Stoltmann Law Offices has been investigating Northridge Holdings and Glenn Mueller on behalf of several clients over the last several months. On September 5, 2019, the Securities and Exchange Commission (SEC) filed a complaint against Glenn Mueller, Northridge Holdings, and several other Mueller-controlled companies, in the United States District Court for the Northern District of Illinois. The complaint alleges that since at least 2014, Mueller, through his tangled web of entities, has orchestrated a veritable Ponzi scheme, raising in access of $40 million from investors based on the representation that he was purchasing properties with those funds. The truth is, Mueller has not purchased a piece of property since 2012. Instead of using investor money to purchase properties, Mueller used new investor funds to make interest and principal payments to previous investors, in class Ponzi-payment fashion. These funds were also used to pay “finders” commissions for referring new investors to Northridge. The SEC also alleges that Mueller used investor funds for personal and family use, including to make loans to family members and trade stocks and options in personal brokerage accounts.
The SEC’s allegations blow the lid off of Northridge and Mueller’s schemes. Although Mueller and his finders represented the “notes” sold by by Northridge were “secured” by property, they are not. In fact, although Mueller claims the full liquidation value of his real estate is over $100 million, he owes investors and mortgages on those properties more than that. Despite all of his representations to the contrary, Mueller and his companies are “upside-down”. The Daily Herald also details the religion-based sale pitches used by Mueller which is an all too common hook used by schemers.

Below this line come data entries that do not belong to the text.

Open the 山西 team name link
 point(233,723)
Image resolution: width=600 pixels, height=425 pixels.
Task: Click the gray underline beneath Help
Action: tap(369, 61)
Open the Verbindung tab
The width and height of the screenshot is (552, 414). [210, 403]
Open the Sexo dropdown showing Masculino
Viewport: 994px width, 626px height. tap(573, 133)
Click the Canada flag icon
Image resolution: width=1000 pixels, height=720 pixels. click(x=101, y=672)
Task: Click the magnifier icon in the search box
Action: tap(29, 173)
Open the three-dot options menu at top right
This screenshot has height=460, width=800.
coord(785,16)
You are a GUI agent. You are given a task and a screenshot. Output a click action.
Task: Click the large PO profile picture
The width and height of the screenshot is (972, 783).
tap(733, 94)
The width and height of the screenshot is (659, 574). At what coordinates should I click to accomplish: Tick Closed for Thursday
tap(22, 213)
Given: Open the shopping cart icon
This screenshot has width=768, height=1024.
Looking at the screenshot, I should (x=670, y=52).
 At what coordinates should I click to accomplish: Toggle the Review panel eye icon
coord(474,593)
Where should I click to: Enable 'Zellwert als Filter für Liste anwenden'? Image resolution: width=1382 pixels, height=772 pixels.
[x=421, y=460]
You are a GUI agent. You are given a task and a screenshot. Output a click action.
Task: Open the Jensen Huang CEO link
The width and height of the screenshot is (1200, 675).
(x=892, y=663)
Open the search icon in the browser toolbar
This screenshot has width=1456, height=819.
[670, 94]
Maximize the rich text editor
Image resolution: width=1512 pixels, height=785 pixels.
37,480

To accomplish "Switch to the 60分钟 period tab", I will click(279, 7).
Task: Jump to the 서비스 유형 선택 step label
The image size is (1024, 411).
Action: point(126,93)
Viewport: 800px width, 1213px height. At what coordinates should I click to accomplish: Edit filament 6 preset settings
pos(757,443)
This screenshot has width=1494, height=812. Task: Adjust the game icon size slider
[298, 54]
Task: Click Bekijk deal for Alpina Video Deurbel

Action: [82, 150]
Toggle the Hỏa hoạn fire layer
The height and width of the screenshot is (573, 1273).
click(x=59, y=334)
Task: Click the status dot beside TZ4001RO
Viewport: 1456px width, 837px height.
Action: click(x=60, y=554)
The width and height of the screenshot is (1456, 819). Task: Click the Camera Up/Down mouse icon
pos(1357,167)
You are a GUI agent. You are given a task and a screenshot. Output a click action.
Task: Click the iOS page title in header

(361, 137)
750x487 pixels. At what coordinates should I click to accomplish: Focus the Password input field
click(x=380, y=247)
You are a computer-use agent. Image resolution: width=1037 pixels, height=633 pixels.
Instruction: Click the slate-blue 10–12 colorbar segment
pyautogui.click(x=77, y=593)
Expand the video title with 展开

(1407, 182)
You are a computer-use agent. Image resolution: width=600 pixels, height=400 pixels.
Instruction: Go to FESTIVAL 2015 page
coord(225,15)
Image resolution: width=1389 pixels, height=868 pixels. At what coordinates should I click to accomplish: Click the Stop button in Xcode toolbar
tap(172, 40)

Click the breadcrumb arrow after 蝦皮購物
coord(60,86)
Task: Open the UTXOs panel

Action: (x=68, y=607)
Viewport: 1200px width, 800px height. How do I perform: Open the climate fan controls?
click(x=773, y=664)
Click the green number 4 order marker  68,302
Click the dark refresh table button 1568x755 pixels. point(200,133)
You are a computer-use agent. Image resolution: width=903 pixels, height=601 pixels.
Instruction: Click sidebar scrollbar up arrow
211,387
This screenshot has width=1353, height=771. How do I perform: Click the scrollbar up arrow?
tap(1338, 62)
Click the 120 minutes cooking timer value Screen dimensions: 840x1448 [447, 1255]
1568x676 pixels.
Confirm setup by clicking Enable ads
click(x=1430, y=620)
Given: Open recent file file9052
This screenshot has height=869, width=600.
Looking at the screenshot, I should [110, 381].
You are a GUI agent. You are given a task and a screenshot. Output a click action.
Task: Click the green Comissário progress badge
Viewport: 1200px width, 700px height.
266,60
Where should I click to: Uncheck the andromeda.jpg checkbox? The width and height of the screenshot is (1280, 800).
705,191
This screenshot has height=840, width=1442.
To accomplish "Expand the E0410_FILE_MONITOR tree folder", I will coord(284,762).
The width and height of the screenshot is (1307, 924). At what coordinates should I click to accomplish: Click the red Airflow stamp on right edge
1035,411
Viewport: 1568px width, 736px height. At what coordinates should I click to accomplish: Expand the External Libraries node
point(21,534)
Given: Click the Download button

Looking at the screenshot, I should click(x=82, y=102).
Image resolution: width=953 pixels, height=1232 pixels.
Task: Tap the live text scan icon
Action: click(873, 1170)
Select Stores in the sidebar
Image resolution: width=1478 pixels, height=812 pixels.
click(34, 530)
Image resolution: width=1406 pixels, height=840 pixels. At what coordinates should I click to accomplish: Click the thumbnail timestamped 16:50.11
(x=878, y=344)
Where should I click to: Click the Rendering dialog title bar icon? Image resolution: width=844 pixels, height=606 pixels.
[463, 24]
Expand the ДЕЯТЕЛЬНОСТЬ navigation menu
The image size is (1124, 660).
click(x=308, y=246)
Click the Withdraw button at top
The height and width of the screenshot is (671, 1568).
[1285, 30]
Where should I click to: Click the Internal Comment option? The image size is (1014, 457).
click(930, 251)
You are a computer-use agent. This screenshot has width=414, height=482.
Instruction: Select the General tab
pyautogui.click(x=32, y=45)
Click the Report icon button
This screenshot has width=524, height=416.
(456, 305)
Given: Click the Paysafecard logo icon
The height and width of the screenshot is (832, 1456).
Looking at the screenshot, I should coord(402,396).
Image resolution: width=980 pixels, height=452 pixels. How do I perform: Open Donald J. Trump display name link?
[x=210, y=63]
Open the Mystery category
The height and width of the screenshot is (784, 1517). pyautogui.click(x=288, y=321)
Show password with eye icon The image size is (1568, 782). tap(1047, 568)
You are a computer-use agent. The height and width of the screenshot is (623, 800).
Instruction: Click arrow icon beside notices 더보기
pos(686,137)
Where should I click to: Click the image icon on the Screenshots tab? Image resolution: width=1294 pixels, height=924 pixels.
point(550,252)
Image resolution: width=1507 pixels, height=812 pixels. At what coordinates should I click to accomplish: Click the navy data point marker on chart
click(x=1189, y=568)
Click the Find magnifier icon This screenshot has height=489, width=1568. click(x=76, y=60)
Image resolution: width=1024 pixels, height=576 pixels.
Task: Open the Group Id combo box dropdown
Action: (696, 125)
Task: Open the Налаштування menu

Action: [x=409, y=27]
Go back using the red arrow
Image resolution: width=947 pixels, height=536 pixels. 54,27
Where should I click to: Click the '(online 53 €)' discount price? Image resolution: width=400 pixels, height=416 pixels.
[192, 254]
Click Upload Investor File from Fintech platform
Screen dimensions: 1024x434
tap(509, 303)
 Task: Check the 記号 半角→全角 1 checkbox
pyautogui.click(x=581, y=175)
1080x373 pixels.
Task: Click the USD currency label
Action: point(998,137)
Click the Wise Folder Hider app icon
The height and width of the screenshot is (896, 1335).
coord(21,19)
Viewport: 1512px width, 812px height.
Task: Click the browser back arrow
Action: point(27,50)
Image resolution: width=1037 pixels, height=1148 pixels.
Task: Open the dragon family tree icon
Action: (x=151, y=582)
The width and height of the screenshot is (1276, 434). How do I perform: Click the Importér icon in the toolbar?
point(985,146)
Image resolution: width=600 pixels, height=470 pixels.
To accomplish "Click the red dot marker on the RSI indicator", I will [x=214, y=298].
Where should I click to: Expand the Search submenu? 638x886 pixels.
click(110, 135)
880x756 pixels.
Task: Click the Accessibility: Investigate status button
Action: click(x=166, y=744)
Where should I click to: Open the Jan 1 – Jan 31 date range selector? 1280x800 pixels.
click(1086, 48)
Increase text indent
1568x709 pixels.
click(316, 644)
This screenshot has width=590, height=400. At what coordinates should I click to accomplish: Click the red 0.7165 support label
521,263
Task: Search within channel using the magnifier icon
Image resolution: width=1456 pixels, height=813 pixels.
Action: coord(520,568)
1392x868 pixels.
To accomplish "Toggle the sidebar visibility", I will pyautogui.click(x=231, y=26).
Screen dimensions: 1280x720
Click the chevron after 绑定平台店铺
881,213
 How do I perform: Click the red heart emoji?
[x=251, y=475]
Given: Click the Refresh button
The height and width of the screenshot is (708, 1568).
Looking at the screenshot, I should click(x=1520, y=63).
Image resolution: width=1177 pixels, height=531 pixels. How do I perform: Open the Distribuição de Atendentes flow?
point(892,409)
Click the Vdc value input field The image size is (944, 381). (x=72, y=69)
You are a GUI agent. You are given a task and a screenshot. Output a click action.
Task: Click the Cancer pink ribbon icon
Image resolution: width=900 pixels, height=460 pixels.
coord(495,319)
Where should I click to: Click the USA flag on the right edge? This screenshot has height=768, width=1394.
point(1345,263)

The next steps for investors is to await the appointment of a receiver. According to the docket report for this case, there is a hearing on Wednesday, September 11 during which the SEC will request the court appoint a receiver and freeze all of Mueller’s and his subsidiaries’ assets. Assuming this request is granted, which given the allegations seems likely, the receiver will begin the process of marshaling assets, selling off properties, and collecting funds to repay creditors and investors. How long this process takes and how much money investors can expect to get out of this is anyone’s guess. The fact of the matter is, and according to the SEC, Mueller owes more money than his properties are estimated to be worth. Further, any liquidation of real estate creates a buyer’s market, so whatever purported value these properties have, they will likely be sold at a discount eventually.